Le non-respect des conditions d'octroi de l'agrément postérieurement à la délivrance de ce dernier entraîne son retrait et la déchéance des avantages fiscaux assortie des intérêts de retard prévus à l'article 1727 du CGI (CGI, art. 1649 nonies A), l'Administration ayant un délai qui se prescrit à la fin de la troisième année suivant celle du non-respect des conditions d'octroi du C3IV (sauf exception en cas de fusion, scission ou apport partiel d'actifs placé sous le régime de faveur des articles 210 A ou 210 B du CGI, si le bénéficiaire de la transmission s'engage à en maintenir l'exploitation dans le cadre d'une activité éligible pendant la fraction du délai minimal d'exploitation restant à courir).

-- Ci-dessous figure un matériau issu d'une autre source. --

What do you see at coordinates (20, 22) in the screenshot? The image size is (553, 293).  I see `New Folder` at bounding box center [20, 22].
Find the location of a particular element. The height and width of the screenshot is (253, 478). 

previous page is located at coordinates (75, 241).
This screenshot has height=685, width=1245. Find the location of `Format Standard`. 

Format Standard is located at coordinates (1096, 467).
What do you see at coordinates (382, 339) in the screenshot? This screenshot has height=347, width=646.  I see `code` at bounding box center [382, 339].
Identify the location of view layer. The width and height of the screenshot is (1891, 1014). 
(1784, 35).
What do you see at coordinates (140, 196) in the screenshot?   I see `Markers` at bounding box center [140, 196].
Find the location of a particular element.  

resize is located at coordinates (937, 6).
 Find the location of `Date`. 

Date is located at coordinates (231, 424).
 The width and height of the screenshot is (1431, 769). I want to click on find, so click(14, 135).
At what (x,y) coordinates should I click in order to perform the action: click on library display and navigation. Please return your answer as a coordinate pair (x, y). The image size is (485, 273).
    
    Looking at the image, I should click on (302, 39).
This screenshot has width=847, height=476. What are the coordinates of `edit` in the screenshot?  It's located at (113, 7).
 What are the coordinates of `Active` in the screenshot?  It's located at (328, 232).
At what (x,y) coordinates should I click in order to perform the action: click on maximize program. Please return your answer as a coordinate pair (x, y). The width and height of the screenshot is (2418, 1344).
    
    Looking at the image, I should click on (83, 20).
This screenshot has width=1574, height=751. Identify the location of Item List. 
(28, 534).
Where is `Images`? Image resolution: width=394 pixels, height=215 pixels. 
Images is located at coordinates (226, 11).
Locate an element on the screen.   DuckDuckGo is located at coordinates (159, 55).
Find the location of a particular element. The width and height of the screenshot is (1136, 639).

D. – Assiette et calcul du crédit d'impôt
L'assiette du crédit d'impôt (définie par les dispositions de l'article 244 quater I, III du CGI) est constituée des dépenses engagées dans le cadre du plan d'investissement soumis à l'agrément (V. ci-avant). Ces dépenses sont prises en compte dès la date de réception de la demande d'agrément, à hauteur du prix de revient minoré des taxes et frais de toute nature, à l'exception des frais directement engagés pour la mise en état d'utilisation du bien. Elles sont réduites du montant des aides publiques reçues (y compris les aides publiques fiscales).
Le taux du crédit d'impôt est en principe de 20 %, mais il peut être majoré selon la localisation des investissements ou le type d'entreprise réalisant les investissements (porté à 25 %, voire 40 % pour les investissements ultramarins) et/ou selon la taille de l'entreprise (majoration de 10 ou 20 points selon que l'entreprise est une moyenne ou petite entreprise répondant à la définition européenne : Comm. UE, recomm. 2003/361/CE, 6 mai 2003) (CGI, art. 244 quater I, V).
Le montant total du crédit d'impôt ne peut en principe excéder 150 millions d'euros par entreprise (CGI, art. 244 quater I, VI), porté à 200 voire 350 millions en fonction des zones de réalisation des investissements. Des règles spécifiques de cumul des aides d'État sont prévues par le texte.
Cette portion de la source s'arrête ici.